You're only calling str.format on one string in the list. Your code is working properly, not in the way you want, but in the way you coded it.

So there's really only 2 clear ways to do this imo.

Your values are 7, 8, 9 let's store them into a variable. Then we can use map on them to data which we imply are the formats for each string:

>>> vals = 7, 8, 9
>>> data = ["{:^8}", "{:^8}", "{:^8}"]
>>> list(map(str.format, data, vals))
['   7    ', '   8    ', '   9    ']

Or using f-strings without implying data first, as all the formatting is the same for each value:

>>> vals = 7, 8, 9
>>> [f'{v:^8}' for v in vals]

For an alternative I guess you could use str.format in a list comprehension as well but this isn't as clean or fancy as f-strings:

>>> vals = 7, 8, 9
>>> ['{:^8}'.format(v) for v in vals]

Comments

0

You could use f-strings with list comprehension to get the output -

output = [f'{i:^8}' for i in [7, 8, 9]]
print(output)

In your code, the .format is for the last element, so only that will be formatted.

However, here, all the items are formatted, then added to the list.

Comments

0

The format function works on only one string.

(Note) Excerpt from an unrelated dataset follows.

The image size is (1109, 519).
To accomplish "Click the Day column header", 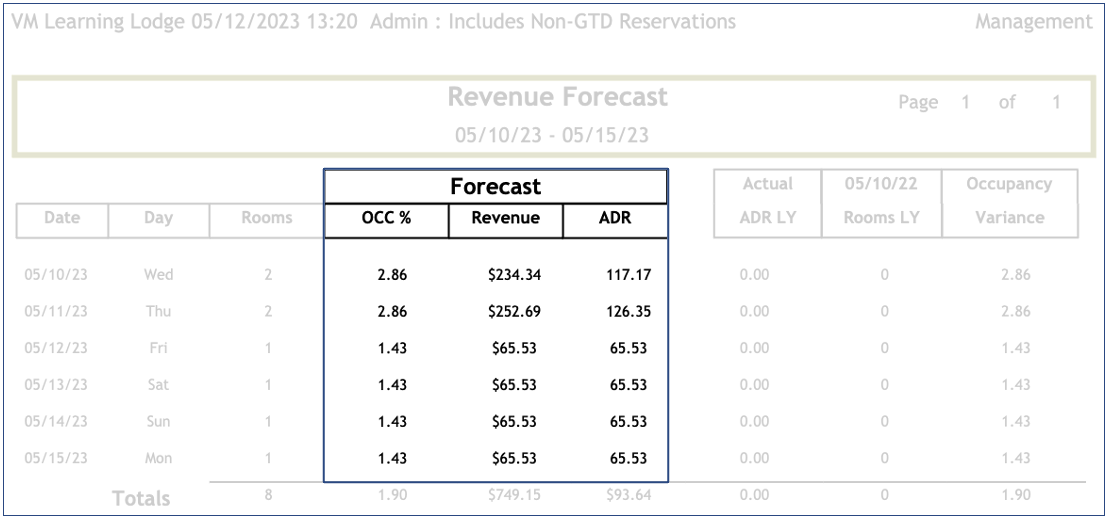I will coord(158,218).
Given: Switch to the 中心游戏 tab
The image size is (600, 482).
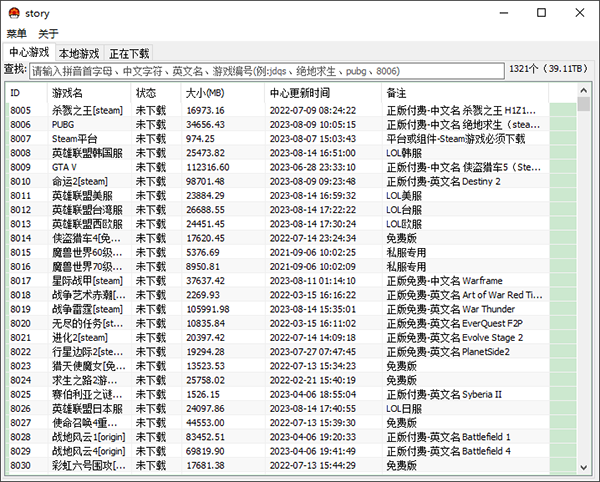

So if you have multiple strings then you need to call the format method on each of them either through a loop or individually on each one of them. "{} {} {}".format(7,8,9) works as it is one complete string, but "","","{}".format(7,8,9) applies the last value to that place holder in the last string as it is only called on it.

Comments

-1

This is a simple fix. You are expecting to format all elements individually which would require separate format calls. In reality you want to separate the string elements as their own elements in the list using commas for each item enclosed in quotations. This way formatting can be done on each item.

# You need to adjust your string quotations like this
list1=["{0:^8},{1:^8},{2:^8}".format(7,8,9)]

# Check the results of the adjustment
for item in list1:
    print(item)

1 Comment

Are you sure that's what OP wants? It really doesn't look like it to me. It seems strange to create a list with one element. Also, could you clarify "separate the string elements as their own elements in the list"? cause that sounds like the opposite of what you're doing.
-1
list1=["{0:^8}","{1:^8}","{2:^8}"]    #Insert special characters into a string
str1='|'.join(list1)
list2=str1.format(7,8,9).split('|')
print(list2)

3 Comments

Why would you make a string if you are not gonna use it?
Could you please edit and add an explanation about why this is a good solution? I don't see why you would use this.
yeah,it's look carry coals to Newcastle。